Longwy, mardi 20 mars 1979, 3 jours avant la grande manif à Paris
D'une vue de la ville de nuit jouxtant le crassier surmonté d'un SOS au pied duquel les hauts fourneaux crachent leur feu en continu, on passe dans une ruelle de maisons ouvrières adossées à l'usine. Dans cette ruelle, une fenêtre éclairée nous fait pénétrer dans une cuisine où nous assistons à une belle engueulade entre Camille et son père Eugène. La dispute tourne court après une gifle et Camille s'en va retrouver son pote Ismaël au café du coin avant que celui-ci n'aille pointer à l'usine. Sur le chemin du retour, Camille allume l'autoradio : « Lorraine Coeur d'acier, bonsoir… Je vous rappelle que vous êtes sur 100 MHz de modulation de fréquence et que notre numéro de téléphone est le 223 22 35 »...

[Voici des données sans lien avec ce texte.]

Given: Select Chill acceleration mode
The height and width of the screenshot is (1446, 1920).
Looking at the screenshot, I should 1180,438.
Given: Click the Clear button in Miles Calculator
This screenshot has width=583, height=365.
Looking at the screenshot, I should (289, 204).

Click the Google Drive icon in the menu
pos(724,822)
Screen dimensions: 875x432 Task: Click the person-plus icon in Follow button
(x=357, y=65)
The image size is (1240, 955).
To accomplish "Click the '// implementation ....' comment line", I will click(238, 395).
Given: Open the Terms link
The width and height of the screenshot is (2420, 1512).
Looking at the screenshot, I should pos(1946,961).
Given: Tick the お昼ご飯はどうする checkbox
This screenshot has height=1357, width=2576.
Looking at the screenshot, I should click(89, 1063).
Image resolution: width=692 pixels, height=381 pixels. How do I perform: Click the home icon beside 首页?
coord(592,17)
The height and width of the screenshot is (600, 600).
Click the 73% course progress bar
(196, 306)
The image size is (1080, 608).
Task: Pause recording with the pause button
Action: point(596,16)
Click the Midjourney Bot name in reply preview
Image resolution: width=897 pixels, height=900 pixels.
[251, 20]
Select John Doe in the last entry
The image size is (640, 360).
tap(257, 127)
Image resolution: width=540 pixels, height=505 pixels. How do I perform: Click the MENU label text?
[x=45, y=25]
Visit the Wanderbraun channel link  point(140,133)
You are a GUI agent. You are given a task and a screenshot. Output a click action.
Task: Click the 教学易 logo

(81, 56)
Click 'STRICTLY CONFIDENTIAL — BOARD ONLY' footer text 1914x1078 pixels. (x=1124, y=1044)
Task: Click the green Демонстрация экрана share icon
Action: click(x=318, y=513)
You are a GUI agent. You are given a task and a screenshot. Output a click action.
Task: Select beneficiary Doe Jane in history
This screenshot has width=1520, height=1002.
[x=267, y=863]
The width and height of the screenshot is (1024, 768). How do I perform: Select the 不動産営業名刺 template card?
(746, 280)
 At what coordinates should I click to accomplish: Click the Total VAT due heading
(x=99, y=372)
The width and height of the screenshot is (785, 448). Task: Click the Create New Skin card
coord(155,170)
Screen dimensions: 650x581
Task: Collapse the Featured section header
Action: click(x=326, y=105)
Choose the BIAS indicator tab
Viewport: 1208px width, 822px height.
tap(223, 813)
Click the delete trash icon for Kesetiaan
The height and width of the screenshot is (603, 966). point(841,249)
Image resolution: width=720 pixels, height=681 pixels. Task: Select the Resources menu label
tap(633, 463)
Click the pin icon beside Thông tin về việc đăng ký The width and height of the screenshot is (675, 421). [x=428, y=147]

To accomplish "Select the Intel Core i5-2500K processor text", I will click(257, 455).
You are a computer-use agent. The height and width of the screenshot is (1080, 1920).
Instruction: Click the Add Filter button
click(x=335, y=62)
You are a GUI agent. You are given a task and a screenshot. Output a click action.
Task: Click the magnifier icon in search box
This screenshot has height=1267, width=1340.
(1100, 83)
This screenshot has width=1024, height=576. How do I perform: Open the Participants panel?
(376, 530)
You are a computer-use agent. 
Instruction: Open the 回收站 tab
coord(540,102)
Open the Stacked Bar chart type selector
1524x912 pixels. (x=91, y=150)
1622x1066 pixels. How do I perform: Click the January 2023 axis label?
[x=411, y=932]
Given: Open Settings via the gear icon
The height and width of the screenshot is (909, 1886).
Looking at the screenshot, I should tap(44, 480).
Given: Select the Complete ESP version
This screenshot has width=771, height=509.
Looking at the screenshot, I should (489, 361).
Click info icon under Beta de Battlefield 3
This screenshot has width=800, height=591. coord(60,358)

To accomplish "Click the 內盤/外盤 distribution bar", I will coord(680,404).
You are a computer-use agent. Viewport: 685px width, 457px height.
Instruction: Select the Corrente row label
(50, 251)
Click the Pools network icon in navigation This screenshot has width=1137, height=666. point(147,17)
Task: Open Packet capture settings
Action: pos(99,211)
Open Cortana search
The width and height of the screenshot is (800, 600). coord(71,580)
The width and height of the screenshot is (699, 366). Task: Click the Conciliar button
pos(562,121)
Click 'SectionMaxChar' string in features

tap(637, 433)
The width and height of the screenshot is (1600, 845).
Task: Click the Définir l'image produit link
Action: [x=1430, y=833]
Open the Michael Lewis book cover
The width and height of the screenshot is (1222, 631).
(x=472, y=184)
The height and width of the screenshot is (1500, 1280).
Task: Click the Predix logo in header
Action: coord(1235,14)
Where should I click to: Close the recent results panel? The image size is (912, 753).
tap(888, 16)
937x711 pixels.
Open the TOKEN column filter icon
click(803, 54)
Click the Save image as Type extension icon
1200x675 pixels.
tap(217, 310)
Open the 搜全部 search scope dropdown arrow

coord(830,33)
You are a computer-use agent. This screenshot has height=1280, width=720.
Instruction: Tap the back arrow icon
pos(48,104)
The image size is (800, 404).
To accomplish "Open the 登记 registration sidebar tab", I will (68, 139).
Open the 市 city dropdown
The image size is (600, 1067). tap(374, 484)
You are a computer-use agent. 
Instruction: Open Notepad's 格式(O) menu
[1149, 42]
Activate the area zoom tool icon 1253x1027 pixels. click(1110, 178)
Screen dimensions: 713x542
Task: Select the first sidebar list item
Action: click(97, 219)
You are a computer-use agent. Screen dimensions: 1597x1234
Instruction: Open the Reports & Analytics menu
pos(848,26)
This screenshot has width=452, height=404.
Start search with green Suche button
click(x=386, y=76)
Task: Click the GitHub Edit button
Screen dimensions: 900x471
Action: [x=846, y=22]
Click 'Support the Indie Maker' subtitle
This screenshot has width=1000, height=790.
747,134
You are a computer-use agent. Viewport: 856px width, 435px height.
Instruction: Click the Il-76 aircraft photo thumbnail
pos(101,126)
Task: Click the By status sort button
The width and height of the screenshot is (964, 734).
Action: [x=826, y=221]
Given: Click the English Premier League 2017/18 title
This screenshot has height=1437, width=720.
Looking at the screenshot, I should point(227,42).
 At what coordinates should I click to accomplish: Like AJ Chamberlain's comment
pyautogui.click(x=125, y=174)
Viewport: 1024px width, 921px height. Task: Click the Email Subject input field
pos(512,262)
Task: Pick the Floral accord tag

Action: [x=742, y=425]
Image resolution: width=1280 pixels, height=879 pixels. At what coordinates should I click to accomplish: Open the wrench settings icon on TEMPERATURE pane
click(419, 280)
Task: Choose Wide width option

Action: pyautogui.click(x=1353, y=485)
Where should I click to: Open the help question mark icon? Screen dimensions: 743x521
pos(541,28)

Bienvenue chez les Lipowski
Le choix de nous faire découvrir l'histoire de la radio par le biais d'une famille fictive représentative d'une famille ouvrière lorraine permet aux auteurs d'éviter le piège d'un ouvrage didactique et également d'aborder de façon vivante et naturelle des sujets familiaux et sociétaux tels que les conflits intergénérationnels, le sentiment de trahison que peuvent ressentir les jeunes à quitter cette région qui n'a d'horizon que ses usines et leur fermeture à venir.
Dans la famille Lipowski, il y a le père Eugène, sidérurgiste cégétiste sectaire, il y a la mère que son mari aime bien voir à sa place dans sa cuisine, il y a la fille et il y a le fils Camille, élève de terminale. Cet ado, passionné de photo, ne se voit pas passer sa vie à l'usine et, contrairement à son père qui va tout d'abord refuser d'y mettre les pieds, va s'investir dans la radio d'autant plus qu'il n'est pas insensible à la voix de la belle Mathilde qui officie sur les ondes. Et c'est à travers le prisme de Camille et des membres de cette famille que nos bédéistes vont montrer à quel point cette expérience de radio a, en libérant la parole, fait évoluer les mentalités et changer les protagonistes : émancipation pour la mère, ouverture d'esprit et tolérance pour le père, projets d'avenir pour le fils. Pour bien comprendre les choses, comme Camille nous invite à le faire dans la séquence introductive de l'album, revenons en arrière.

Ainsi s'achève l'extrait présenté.